Please be advised that since the groupsOf function here as well as greedyGroupsOf in elm-community/list-extra is recursive, it will fail for very large lists.

Edit: for very large lists

For very large lists it's easy to get into trouble with recursion. Your best bet is to fold over the list and manage some intermediate state while you're folding:

groupsOf : Int -> List a -> List (List a)
groupsOf size list =
  let
    update next state =
      if (List.length state.current) == size then
        { current = [next], output = state.current :: state.output }
      else
        { state | current = state.current ++ [next] }

    result =
      List.foldl update { current = [], output = [] } list
  in
    List.reverse (result.current :: result.output)

This works by folding over the list, which is an iterative process rather than recursive, and building up groups one at a time. The last step reverses the list because it will be constructed in reverse order in order to cons instead of doing costly appends once the output list begins to grow large. I don't expect this to overflow the stack, but it is likely that it will be very slow. In my opinion, your best option to get the outcome you are looking for in a reasonable amount of time is to write the groupsOf function in JavaScript using a for loop and then pass the result in through a port.

Answer 2

This recursive implementation should work without building the stack, because Elm has tail call optimisation. Each step takes three ints from the original list, and appends them to the list of colors. Recursion stops and returns the list of colors, when there are less than three elements in the original list.

It uses rgb, but can be easily modified to take 4 elements from the list.

It also reverses the order, so you might need to combine it with List.reverse.

import Color exposing (rgb, Color)


listColors : List Int -> List Color
listColors = 
  listColors' []


listColors' : List Color -> List Int -> List Color
listColors' colors ints =
  case ints of
    r :: g :: b :: rest ->
      listColors' (rgb r g b :: colors) rest
    _ ->
      colors

# TASKS FOR THIS EXERCISE
[a] From the forum thread, list every function whose name begins with the "List." prefix.
[b] Copy the stretch of the forum thread from "groupsOf size list" through "(result.current :: result.output)", swapping "state" for "acc" each time it occurs.

# RECORDED DATA
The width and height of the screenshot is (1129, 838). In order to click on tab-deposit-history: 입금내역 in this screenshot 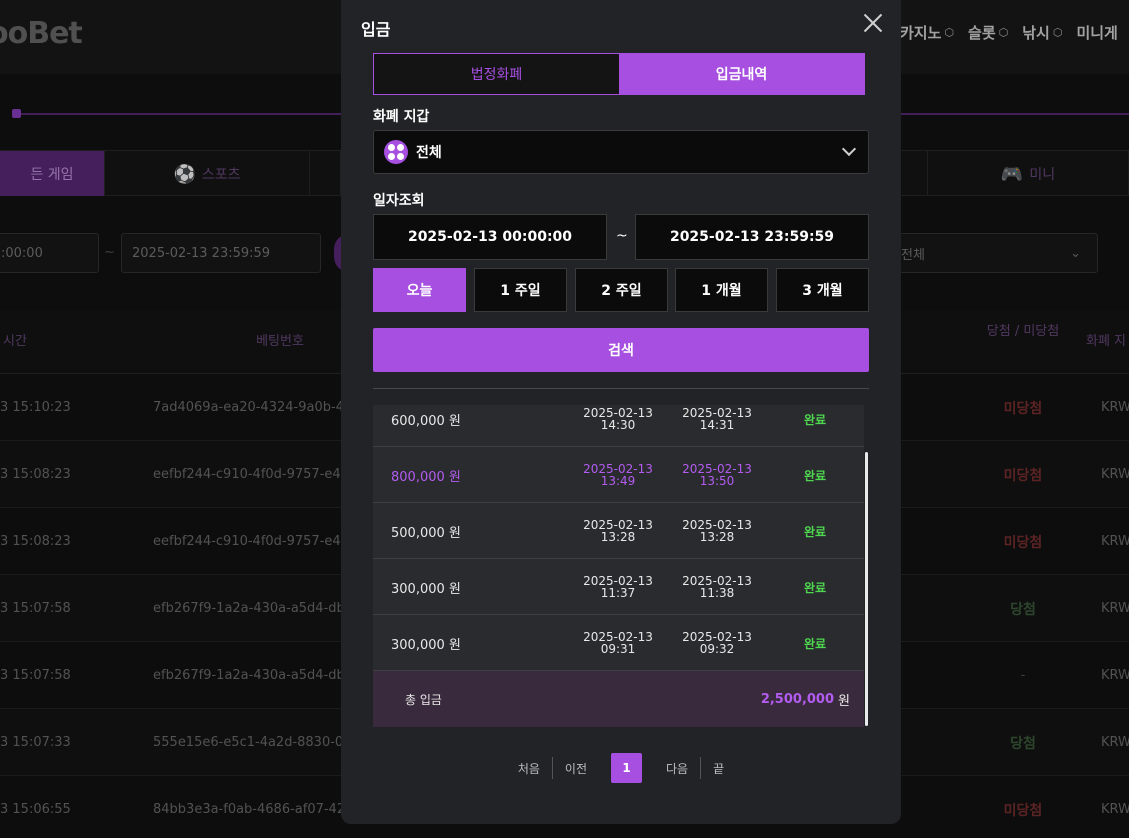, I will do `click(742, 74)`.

---

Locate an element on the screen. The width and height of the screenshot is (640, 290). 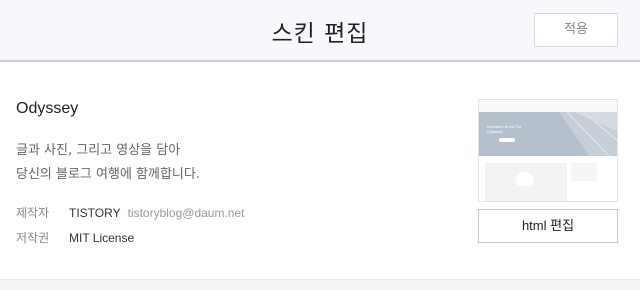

# SOLVED PROBLEMS
[a] List.length, List.foldl, List.reverse

[b]
groupsOf size list =
  let
    update next acc =
      if (List.length acc.current) == size then
        { current = [next], output = acc.current :: acc.output }
      else
        { acc | current = acc.current ++ [next] }

    result =
      List.foldl update { current = [], output = [] } list
  in
    List.reverse (result.current :: result.output)